### Job item
Reproduce the entries verbatim, starting at the line that contains "Describe the element at coordinates (50, 275)" and ending at the line that contains "legend-label: Adamax is", both included. Leave the pictures out of your output.

### Available records

■ ■ ■ ■ ■

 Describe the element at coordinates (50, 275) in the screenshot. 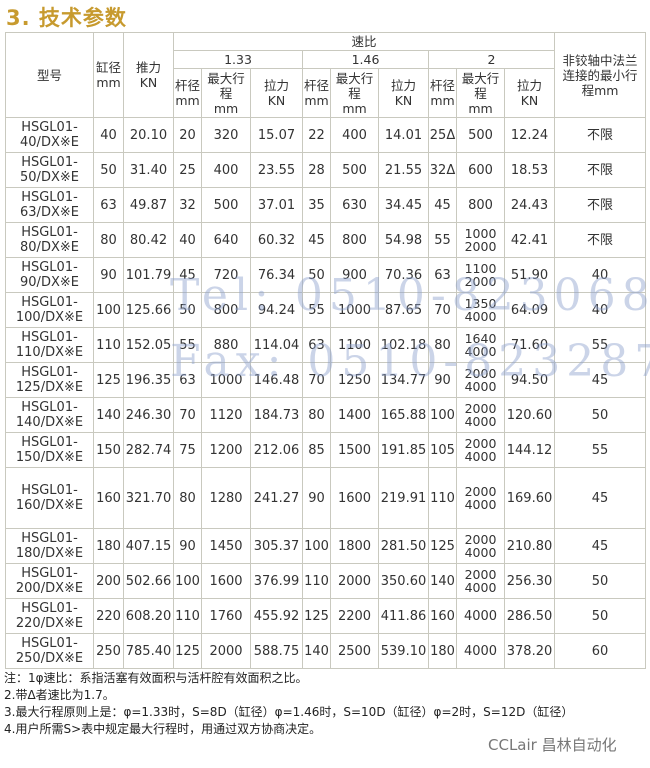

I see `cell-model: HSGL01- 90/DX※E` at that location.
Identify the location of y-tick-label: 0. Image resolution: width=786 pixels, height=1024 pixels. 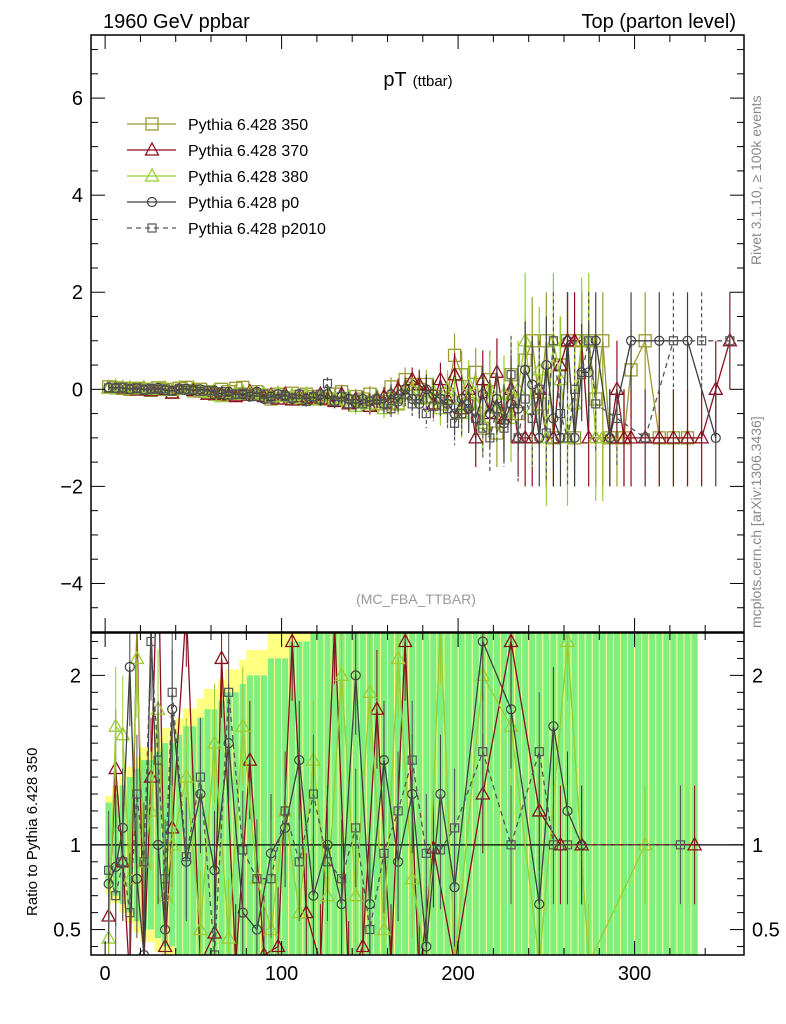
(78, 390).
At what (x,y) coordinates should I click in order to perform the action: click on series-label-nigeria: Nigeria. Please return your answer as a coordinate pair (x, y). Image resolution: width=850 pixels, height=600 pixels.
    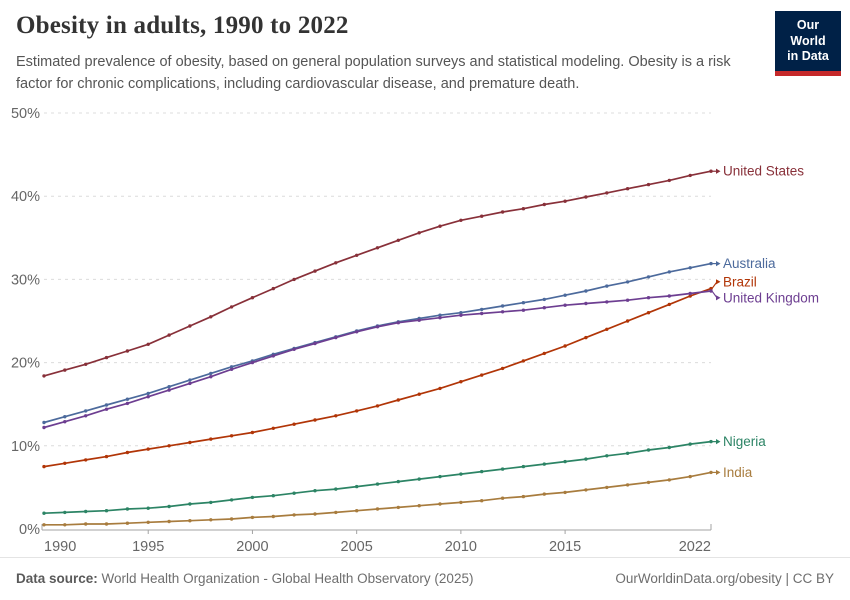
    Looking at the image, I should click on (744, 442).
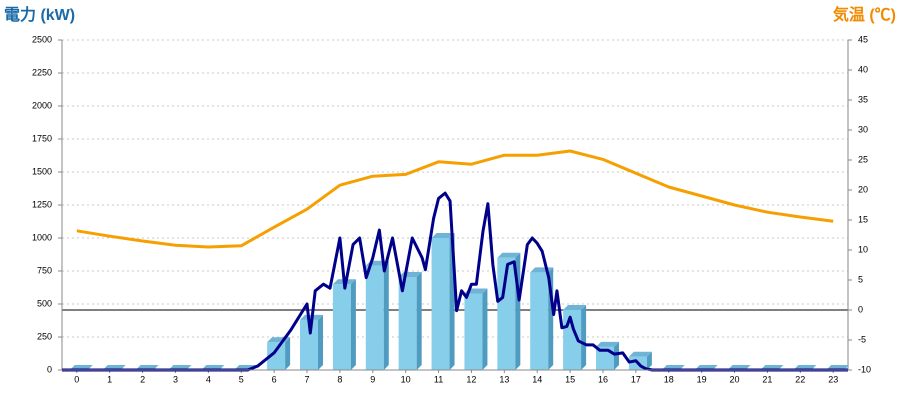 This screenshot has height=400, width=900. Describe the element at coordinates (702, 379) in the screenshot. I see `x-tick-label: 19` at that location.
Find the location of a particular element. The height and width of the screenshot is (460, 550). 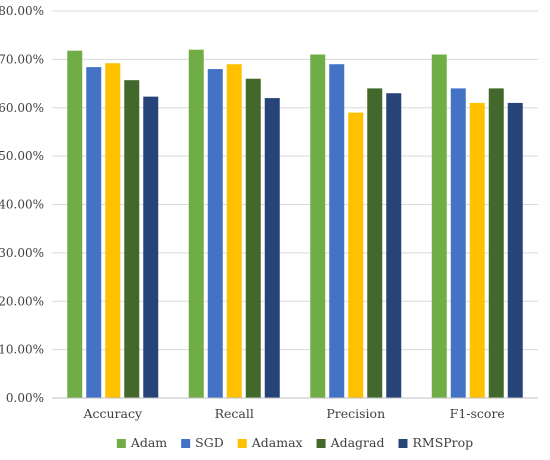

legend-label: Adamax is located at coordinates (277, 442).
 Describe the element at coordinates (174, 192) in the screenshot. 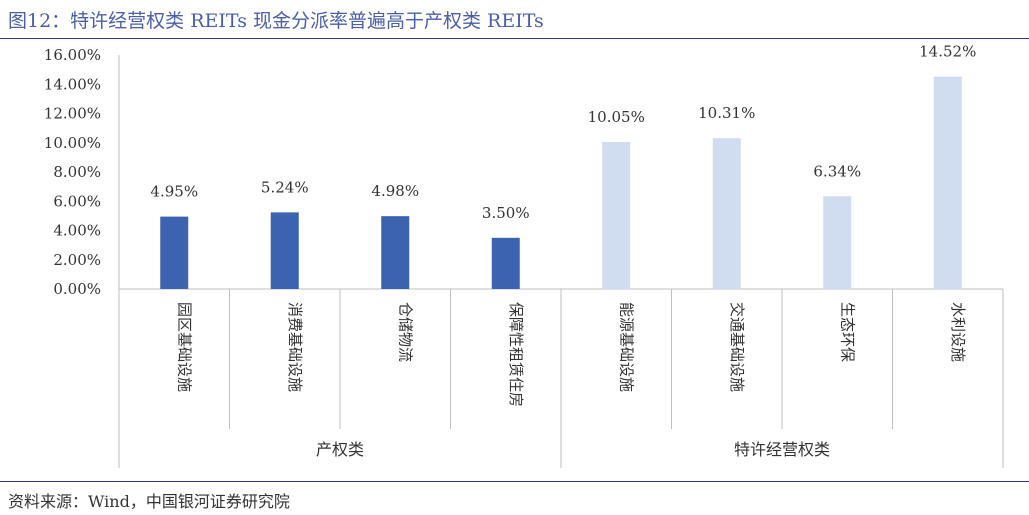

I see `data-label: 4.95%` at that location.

■ ■ ■ ■ ■

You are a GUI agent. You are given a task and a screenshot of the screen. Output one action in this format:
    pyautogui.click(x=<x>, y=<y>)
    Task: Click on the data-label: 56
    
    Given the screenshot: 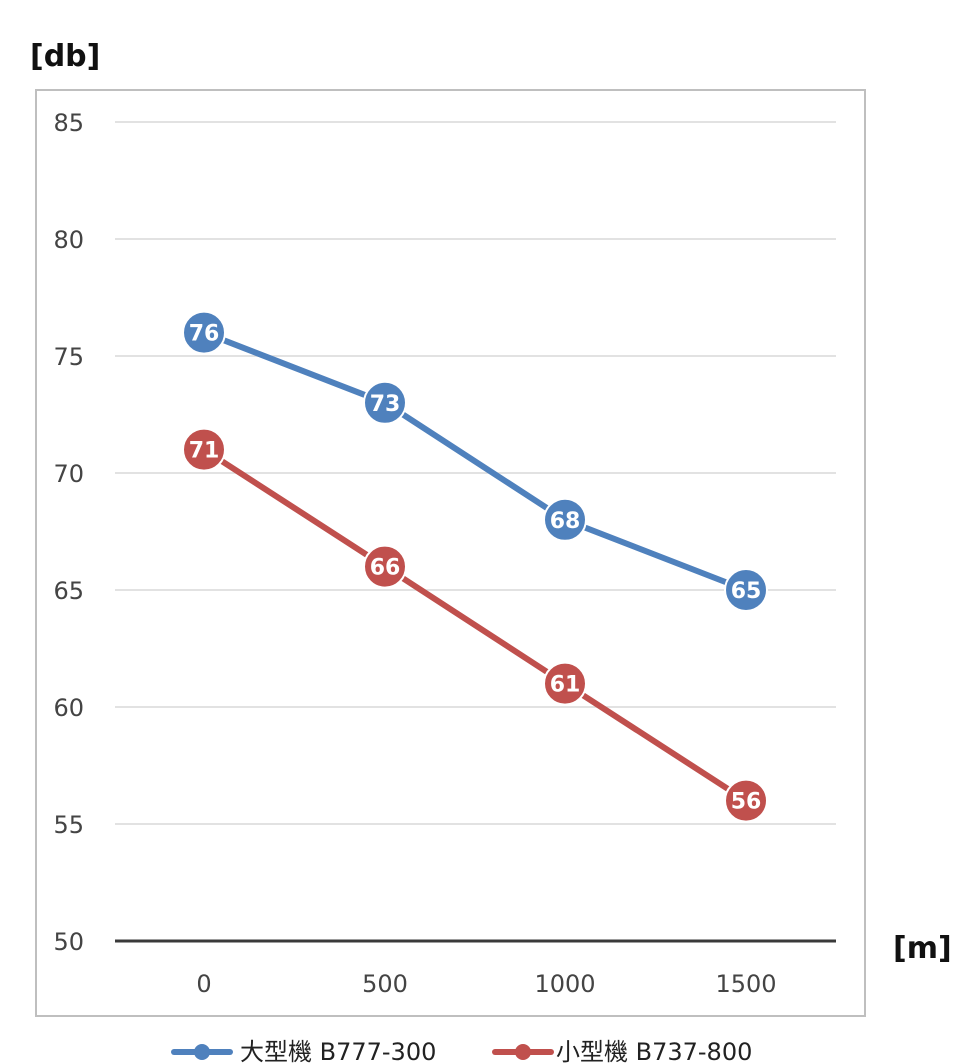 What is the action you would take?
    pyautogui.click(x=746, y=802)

■ ■ ■ ■ ■

### Final answer
 Describe the element at coordinates (50, 275) in the screenshot. 

I see `cell-model: HSGL01- 90/DX※E` at that location.
Identify the location of y-tick-label: 0. Image resolution: width=786 pixels, height=1024 pixels. 
(78, 390).
At what (x,y) coordinates should I click in order to perform the action: click on series-label-nigeria: Nigeria. Please return your answer as a coordinate pair (x, y). Image resolution: width=850 pixels, height=600 pixels.
    Looking at the image, I should click on (744, 442).
 This screenshot has height=400, width=900. Describe the element at coordinates (702, 379) in the screenshot. I see `x-tick-label: 19` at that location.
Find the location of a particular element. The height and width of the screenshot is (460, 550). 

legend-label: Adamax is located at coordinates (277, 442).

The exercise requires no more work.